Art Basel Miami Beach is all online this year

When it comes to art fairs, I generally just make it to the New York-based art fairs, since the city is so close to me. The last art fair I went to was The Armory Show back in early March, just as the awareness and concern of Covid-19 was starting to take hold in New York City.

I’ve been receiving a lot of emails lately about Art Basel Miami Beach, which is usually a huge, week-long event in early December, but the in-person version is canceled this year. In its place is “OVR: Miami Beach,” which refers to “Online Viewing Rooms, that will feature a total of 255 galleries that were “accepted” to this 2020 virtual edition of the show. I’m curious to see how they’re going to handle a big art fair in all virtual fashion this year, so I’m trying to piece together info from my various emails as well as explore the Art Basel Miami Beach website. I have to admit, there’s been a lot of “online viewing rooms” promoted by galleries since the pandemic took hold, but I haven’t really seen any that make me feel like I’m immersed in it any more than any standard website. We’ll see if Art Basel Miami Beach can ramp up the experience with their “OVR” edition.

I’ve never been to the Art Basel Miami Beach fair, but I was in Miami last January, and saw plenty of great art even though it was after the fair.

Miami Beach at night as seen from the beach
Miami Beach at night, photo by Artsology.
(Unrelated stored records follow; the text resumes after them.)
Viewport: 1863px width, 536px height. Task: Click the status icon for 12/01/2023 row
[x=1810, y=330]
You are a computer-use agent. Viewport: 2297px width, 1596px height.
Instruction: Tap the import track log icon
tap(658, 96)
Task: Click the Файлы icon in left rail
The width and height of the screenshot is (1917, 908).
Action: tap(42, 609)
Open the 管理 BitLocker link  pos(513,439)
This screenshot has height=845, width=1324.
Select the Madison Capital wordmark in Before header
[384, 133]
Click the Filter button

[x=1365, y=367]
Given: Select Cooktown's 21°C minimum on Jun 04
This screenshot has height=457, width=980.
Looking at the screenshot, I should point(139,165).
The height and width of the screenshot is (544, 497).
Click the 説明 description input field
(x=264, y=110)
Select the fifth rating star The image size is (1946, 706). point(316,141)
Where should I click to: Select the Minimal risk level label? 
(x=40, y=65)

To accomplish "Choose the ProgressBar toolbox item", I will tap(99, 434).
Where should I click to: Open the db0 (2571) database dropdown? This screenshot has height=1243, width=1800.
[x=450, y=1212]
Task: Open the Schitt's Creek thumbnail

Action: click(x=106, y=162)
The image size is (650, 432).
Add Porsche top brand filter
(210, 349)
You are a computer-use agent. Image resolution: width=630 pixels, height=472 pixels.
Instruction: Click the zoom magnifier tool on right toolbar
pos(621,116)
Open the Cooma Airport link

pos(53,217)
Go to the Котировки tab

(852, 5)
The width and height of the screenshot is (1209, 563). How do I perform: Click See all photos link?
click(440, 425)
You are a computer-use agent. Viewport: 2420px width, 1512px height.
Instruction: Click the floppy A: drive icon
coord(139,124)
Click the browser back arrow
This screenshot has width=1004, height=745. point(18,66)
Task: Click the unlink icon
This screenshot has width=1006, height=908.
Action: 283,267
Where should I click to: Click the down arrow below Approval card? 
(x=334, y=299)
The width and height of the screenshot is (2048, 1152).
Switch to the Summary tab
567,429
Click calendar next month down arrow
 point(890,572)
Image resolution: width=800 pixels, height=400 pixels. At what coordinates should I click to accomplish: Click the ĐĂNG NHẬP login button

The dates for OVR: Miami Beach are listed as December 2-6, 2020, but looking at the web page for the viewing rooms right now (on December 3rd), it says they don’t open until tomorrow, the 4th, at 10:00am. I see from the Events page that some virtual events were held as Zoom meetings, such as a talk between Shahzia Sikander and Jeffrey Grove, Director of Museums and Publications at Sean Kelly, regarding Sikander’s inaugural exhibition at the gallery, so unless you’re online at the time of the Zoom meeting, you miss it. I see another event titled “Figurative and Abstract Thresholds: Talk with Rafael Vogt Maia Rosa and Antonio Malta Campos,” that was streamed live on YouTube earlier today, but is still available on YouTube now. Hmm, I find this a little confusing, but I think I’ll continue to explore it some more. On the bright side, this online version allows anyone to get involved and explore it vs. the must-be-there requirement of the in-person version.